FSV Bergshausen
- Full name: Freie Sportvereinigung Bergshausen e.V.
- Founded: 1899
- League: Kreisoberliga Kassel (VIII)
- 2018–19: 6th
| Home colours | Away colours |

= FSV Bergshausen =

German football club

FSV Bergshausen is a German association football club from the village of Bergshausen in the municipality of Fuldabrück near Kassel, Hesse.

==History==
The club was established 6 August 1899 as the gymnastics club Turngemeinde Bergshausen. It was renamed Turn- und Sportgemeinde Bergshausen in 1919 with the introduction of a football department. TSG was a worker's club and as a result was banned as being politically unacceptable in 1933 under the Nazi regime. The footballers were able to carry on as an independent side they were disbanded at the end of World War II by occupying Allied authorities.

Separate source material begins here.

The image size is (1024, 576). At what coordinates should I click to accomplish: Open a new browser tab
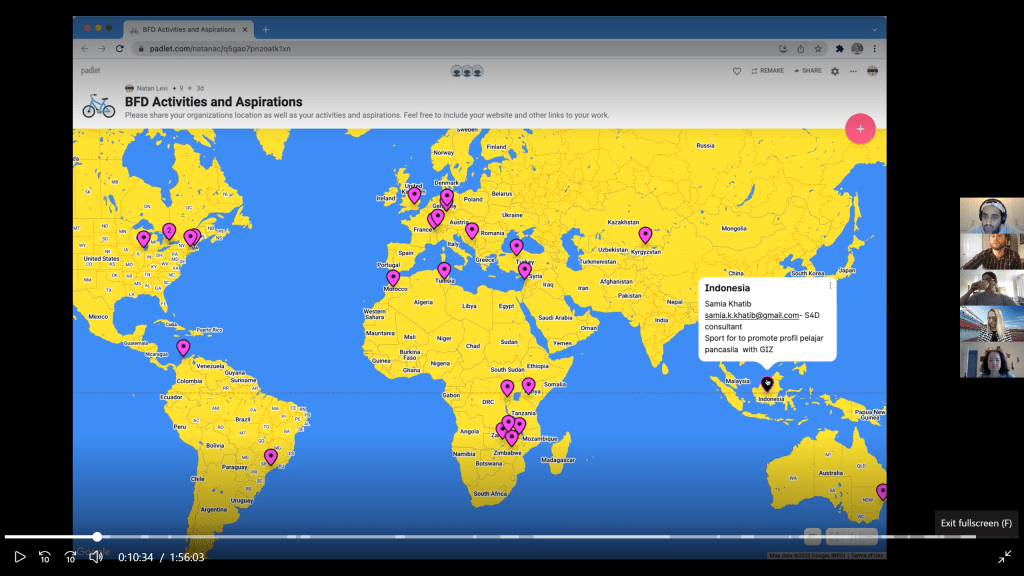(266, 29)
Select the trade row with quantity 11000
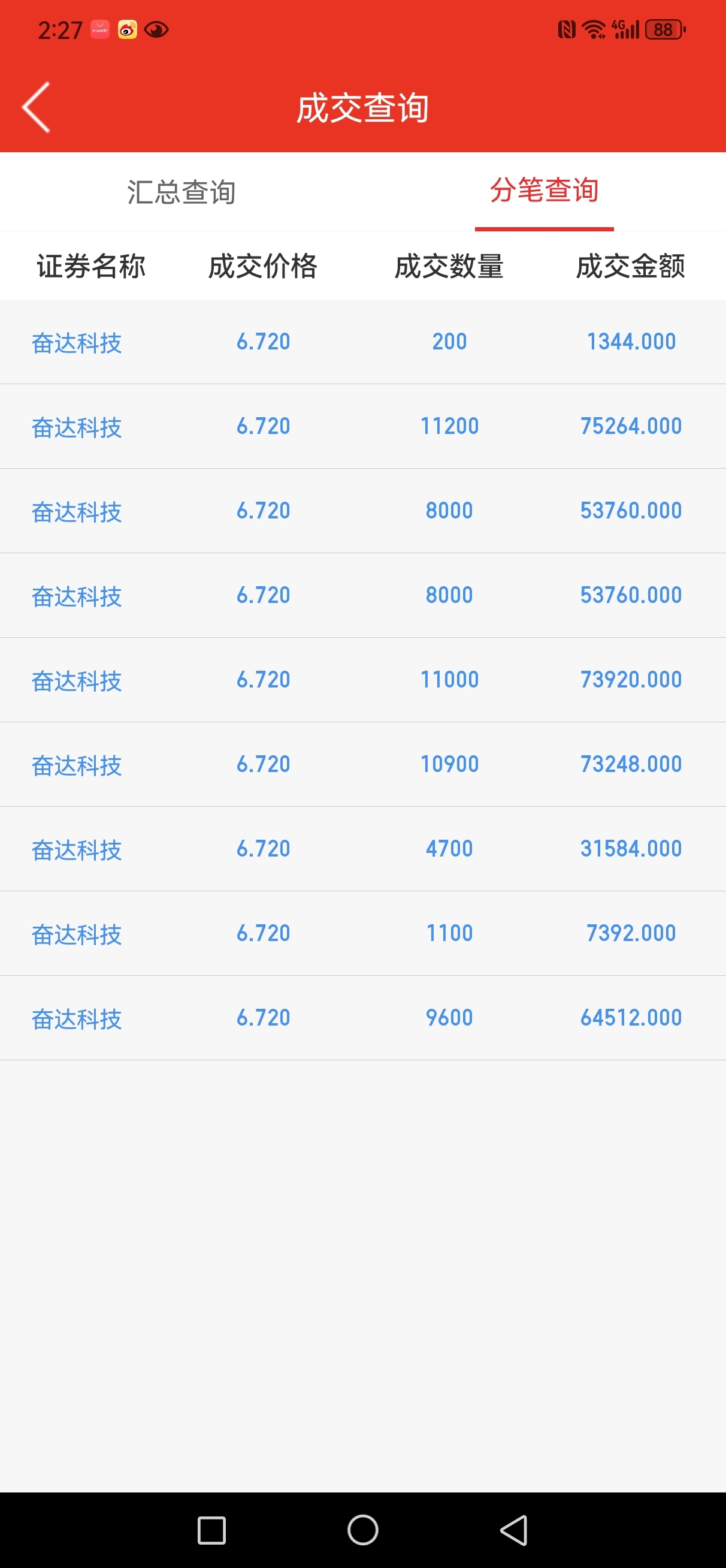 (362, 680)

The club was reestablished on 13 October 1945 as Freie Sportvereinigung Bergshausen. They played the next several decades as a lower tier local club before enjoying their best campaigns in the late 1970s and early 1980s. FSV advanced out of the Landesliga Hessen Nord (IV) in 1978 to become part of the Amateuroberliga Hessen (III). In their first two seasons there the team earned consecutive fourth-place finishes, before crashing to a 19th-place finish in 1982. The 1982–83 Landesliga season also ended in relegation. FSV recovered and returned to fourth-tier play in 1984–85 and earned a 3rd-place result, but voluntarily withdrew for financial reasons.

In 2000, discussions with Sportgemeinde Dennhausen-Dörnhagen led to the formation of SG Fuldabrück which brought together the football departments of the two groups to help deal with a shortage of players. SG Dennhausen-Dörnhagen is a working partnership of the independent clubs FSV 1895 Dennhausen and FSV 1899 Dörnhagen.

For a time FSV Bergshausen partnered with SG Dennhausen-Dörnhagen to field a combined football side. Each of the three clubs involved still has youth football programs. Nowadays the club plays independently again in the tier eight Kreisoberliga after gaining promotion by winning in 2018 a title in the tier nine Kreisliga A.